═════ MATERIAL SHOWN ═════

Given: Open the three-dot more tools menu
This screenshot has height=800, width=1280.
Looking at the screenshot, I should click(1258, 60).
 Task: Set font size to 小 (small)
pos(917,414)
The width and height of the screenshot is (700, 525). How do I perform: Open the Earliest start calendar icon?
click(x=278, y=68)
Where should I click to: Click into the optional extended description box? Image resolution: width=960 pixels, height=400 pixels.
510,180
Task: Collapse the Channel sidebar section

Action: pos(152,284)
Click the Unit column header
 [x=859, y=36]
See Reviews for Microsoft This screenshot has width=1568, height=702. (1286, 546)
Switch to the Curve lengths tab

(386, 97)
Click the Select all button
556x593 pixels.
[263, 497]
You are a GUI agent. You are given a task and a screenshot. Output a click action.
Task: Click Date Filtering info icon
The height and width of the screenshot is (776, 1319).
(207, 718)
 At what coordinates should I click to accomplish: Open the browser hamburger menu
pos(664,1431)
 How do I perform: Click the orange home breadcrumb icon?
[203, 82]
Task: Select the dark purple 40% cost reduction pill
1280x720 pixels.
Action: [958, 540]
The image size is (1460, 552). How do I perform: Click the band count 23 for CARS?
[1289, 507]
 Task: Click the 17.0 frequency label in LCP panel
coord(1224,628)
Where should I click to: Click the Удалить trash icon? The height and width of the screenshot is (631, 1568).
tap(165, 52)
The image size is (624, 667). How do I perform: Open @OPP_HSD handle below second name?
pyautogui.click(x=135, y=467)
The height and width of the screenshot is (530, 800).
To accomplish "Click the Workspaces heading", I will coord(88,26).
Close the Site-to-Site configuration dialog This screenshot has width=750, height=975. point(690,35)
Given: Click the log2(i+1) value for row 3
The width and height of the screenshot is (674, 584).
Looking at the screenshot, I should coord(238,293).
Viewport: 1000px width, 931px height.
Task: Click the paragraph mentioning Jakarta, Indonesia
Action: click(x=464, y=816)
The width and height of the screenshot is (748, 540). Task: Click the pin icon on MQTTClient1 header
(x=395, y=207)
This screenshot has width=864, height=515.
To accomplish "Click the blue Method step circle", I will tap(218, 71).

═════

DIRECTIONS:
Give back exactly the lines of the listing above that run from the line with "Where should I click to: Click into" to the line with "Given: Click the log2(i+1) value for row 3", inclusive.

OUTPUT OF THE TASK:
Where should I click to: Click into the optional extended description box? Image resolution: width=960 pixels, height=400 pixels.
510,180
Task: Collapse the Channel sidebar section

Action: pos(152,284)
Click the Unit column header
 [x=859, y=36]
See Reviews for Microsoft This screenshot has width=1568, height=702. (1286, 546)
Switch to the Curve lengths tab

(386, 97)
Click the Select all button
556x593 pixels.
[263, 497]
You are a GUI agent. You are given a task and a screenshot. Output a click action.
Task: Click Date Filtering info icon
The height and width of the screenshot is (776, 1319).
(207, 718)
 At what coordinates should I click to accomplish: Open the browser hamburger menu
pos(664,1431)
 How do I perform: Click the orange home breadcrumb icon?
[203, 82]
Task: Select the dark purple 40% cost reduction pill
1280x720 pixels.
Action: [958, 540]
The image size is (1460, 552). How do I perform: Click the band count 23 for CARS?
[1289, 507]
 Task: Click the 17.0 frequency label in LCP panel
coord(1224,628)
Where should I click to: Click the Удалить trash icon? The height and width of the screenshot is (631, 1568).
tap(165, 52)
The image size is (624, 667). How do I perform: Open @OPP_HSD handle below second name?
pyautogui.click(x=135, y=467)
The height and width of the screenshot is (530, 800).
To accomplish "Click the Workspaces heading", I will coord(88,26).
Close the Site-to-Site configuration dialog This screenshot has width=750, height=975. point(690,35)
Given: Click the log2(i+1) value for row 3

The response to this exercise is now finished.